Washington DUI sentencing courts in impose a number of standard, and sometimes even unique, conditions upon a DUI conviction. Some are affirmative conditions, i.e. pay fines, complete an alcohol evaluation, participate in alcohol treatment, and attend DUI victims panel. Others are prohibitive. Don’t commit law violations, don’t consume alcohol, don’t drive without an ignition interlock. Violations of any conditions imposed by the court can mean additional sanctions being imposed. Certain violations, however, result in mandatory penalties, with very little discretion allowed.
Pursuant to RCW 46.61.5055 (11)(A), there are three violations of a DUI probation that require the court to impose a mandatory penalty.
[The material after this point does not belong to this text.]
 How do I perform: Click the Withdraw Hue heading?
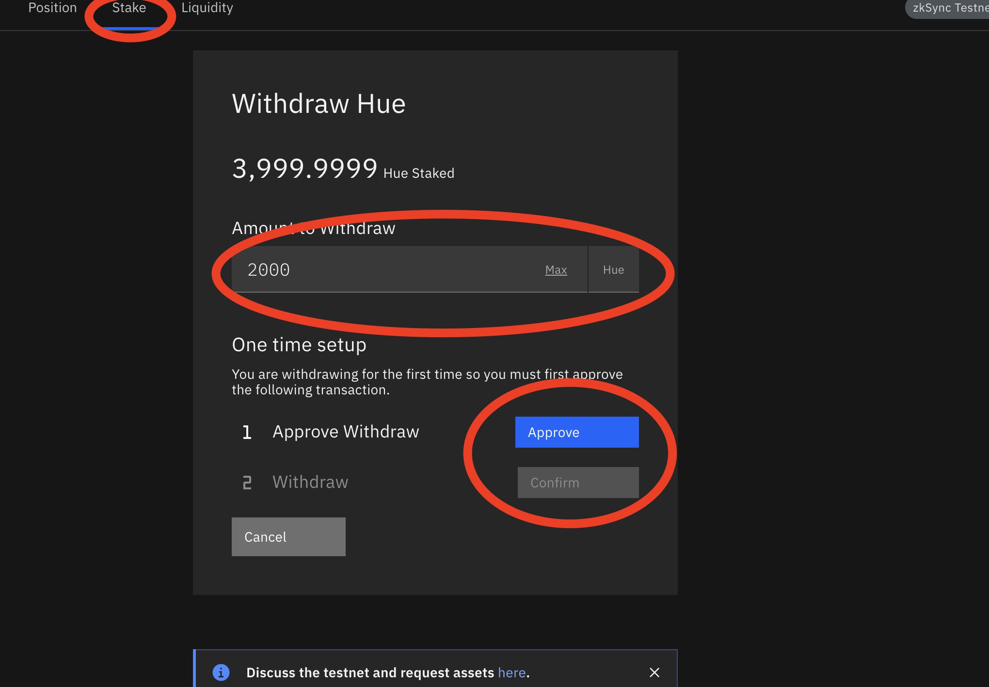pos(319,104)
The way the statute reads, upon a conviction for DUI the sentencing court must impose the following conditions:
- Not driving within Washington without a valid license to drive and proof of insurance
- Not driving a motor vehicle in Washington with an alcohol concentration above .08 or a THC concentration above 5.00 nanograms within two hours of driving
- Not refusing to a test of blood or breath upon lawful request by law enforcement.
That same statute further requires that for EACH violation of the above conditions found to have been committed, the court is required to impose 30 days of confinement AND 30 days of license suspension. So, by way of example, if a person on a DUI probation were to be caught driving without proof of insurance, refused to take a breath test and then provided a blood sample with an alcohol concentration in excess of .08, that person would be looking at 90 days of confinement and 90 additional days of license suspension.
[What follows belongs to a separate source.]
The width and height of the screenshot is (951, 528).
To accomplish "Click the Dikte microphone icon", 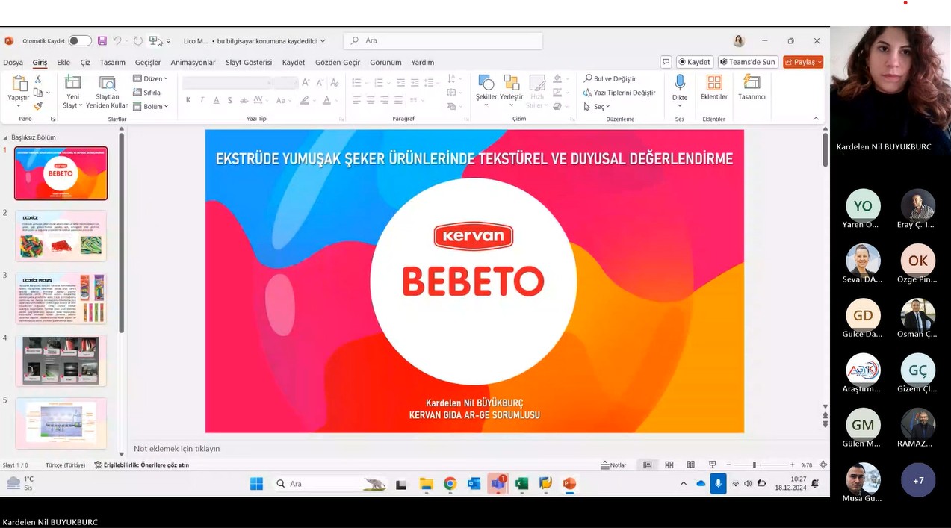I will click(x=680, y=84).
One of the real problems with these severe and mandatory sanctions is that, as often as not, the person on probation rarely knows that these specific violations will result in mandatory penalties. Occasionally a judge will point this out or the individual’s lawyer will specifically advise them of this fact. Usually, however, that person leaves court only knowing that such conduct is prohibited but not that the harsh mandatory penalty will result from such violations.
The takeaway from all of this? If you are in this position, make sure your license and insurance are valid and intact and that the Washington DOL has your updated address of record. It’s these two violations that we see significantly more than any other. An unpaid speeding ticket results in a license suspension and the individual hasn’t updated his address with DOL and never receives notice of the suspension. Insurance accidentally lapses or proof isn’t available at the time of the stop. It seems unnecessarily harsh that someone would have to spend 30-60 days in confinement for a simple oversight. Especially when the underlying conviction may have only resulted in one or two days in jail to begin with. With that being said, that is exactly what Washington DUI courts are required to impose in such circumstances. So be vigilant and cautious to avoid unwittingly falling into this situation.